## EXCERPT TO READ
-------

HOW THIS PROJECT BEGAN
“We recognized covering a desegregation process playing out in 2017 was important to chronicle, and we wanted to do that in a way that reflected the uniqueness of the situation. We’ve had plenty of hard news to report, but sometimes there’s more to the story. This is our effort to show you how much more there is to that story – to illustrate what this means to the students and the town, to show that their stories matter, to let them speak for themselves, and to help people outside of Cleveland learn about how all of this is playing out.”
— Kelsey Davis, Mississippi Today Education Reporter
“Many felt the national headlines weren’t telling the entire story. So, why not give students, administration, community members the right to tell their own story in their own words? We wanted this project to heavily lean on visuals whether that’s still photo or videos. We didn’t want to write a full-story every week, but vary the type of content we’re producing so you never know what to expect. We also wanted to make it social media friendly because Mississippi Today is a digital-only platform.”

-------

[Collected data entries]
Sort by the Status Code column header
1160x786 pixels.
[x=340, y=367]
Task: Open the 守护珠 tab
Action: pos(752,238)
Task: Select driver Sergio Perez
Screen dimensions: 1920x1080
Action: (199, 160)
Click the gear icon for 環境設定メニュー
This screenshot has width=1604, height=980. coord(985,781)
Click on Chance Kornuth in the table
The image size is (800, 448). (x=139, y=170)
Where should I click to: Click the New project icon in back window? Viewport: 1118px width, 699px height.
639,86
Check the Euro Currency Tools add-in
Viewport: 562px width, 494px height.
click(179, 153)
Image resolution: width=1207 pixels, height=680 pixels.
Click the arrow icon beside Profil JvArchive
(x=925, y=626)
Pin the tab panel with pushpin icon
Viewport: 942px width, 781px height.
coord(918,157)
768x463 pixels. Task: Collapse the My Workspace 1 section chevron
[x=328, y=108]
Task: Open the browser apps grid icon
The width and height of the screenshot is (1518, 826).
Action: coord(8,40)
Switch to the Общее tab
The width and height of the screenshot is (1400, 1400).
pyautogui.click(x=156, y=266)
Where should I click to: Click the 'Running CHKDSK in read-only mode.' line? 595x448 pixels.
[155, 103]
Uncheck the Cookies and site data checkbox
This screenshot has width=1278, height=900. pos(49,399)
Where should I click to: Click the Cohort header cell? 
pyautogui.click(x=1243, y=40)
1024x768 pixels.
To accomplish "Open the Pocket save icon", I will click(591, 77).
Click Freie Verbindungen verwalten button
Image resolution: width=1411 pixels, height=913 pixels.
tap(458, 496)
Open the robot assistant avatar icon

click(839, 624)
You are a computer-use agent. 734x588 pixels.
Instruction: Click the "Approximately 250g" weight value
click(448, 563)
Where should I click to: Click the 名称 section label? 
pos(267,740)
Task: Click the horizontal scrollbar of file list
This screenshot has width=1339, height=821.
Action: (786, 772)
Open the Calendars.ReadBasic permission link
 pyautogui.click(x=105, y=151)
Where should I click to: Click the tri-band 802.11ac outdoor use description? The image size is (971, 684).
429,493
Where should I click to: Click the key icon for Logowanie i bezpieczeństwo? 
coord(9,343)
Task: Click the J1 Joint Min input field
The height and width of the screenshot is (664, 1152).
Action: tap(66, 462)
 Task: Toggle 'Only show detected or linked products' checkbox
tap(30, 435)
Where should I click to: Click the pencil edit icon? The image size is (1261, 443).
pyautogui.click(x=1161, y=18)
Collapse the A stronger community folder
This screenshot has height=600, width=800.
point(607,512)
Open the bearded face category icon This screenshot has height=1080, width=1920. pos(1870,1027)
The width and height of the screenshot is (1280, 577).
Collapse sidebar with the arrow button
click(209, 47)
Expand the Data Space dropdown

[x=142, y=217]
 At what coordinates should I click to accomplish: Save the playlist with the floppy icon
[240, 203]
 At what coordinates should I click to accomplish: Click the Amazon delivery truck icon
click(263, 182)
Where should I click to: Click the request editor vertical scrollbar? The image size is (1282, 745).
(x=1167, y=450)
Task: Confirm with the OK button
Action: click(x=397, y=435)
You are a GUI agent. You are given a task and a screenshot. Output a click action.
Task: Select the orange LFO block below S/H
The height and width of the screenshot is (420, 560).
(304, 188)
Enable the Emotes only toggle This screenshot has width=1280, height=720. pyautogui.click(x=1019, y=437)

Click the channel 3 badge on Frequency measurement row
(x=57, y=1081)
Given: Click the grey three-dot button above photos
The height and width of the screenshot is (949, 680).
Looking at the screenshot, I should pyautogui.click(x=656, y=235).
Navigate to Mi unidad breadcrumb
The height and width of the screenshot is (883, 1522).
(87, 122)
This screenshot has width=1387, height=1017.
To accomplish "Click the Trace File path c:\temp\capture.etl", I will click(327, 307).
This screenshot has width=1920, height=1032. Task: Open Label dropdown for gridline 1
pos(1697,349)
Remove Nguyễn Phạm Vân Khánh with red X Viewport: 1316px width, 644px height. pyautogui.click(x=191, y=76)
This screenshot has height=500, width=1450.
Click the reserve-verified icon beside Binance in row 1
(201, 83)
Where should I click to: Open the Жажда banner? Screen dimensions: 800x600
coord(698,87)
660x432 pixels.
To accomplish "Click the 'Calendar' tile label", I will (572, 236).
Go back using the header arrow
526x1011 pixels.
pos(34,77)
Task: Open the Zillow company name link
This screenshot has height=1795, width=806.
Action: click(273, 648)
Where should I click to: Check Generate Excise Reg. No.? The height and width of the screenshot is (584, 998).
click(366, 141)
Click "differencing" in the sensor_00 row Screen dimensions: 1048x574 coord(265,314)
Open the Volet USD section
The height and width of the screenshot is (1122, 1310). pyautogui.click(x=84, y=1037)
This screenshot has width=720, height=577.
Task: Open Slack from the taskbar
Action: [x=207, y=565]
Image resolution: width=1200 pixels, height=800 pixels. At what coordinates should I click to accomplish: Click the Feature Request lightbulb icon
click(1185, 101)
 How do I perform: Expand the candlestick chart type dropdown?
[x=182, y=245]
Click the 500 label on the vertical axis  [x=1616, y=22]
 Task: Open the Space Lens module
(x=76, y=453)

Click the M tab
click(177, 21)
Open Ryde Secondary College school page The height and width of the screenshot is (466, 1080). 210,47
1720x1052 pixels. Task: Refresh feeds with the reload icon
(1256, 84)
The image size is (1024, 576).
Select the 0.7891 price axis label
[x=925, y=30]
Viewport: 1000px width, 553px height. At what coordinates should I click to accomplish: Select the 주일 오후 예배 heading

-------

## TRY IT
According to the account of how this project began, why was the project made social media friendly?

## SOLUTION TO THIS PROBLEM
Mississippi Today is a digital-only platform.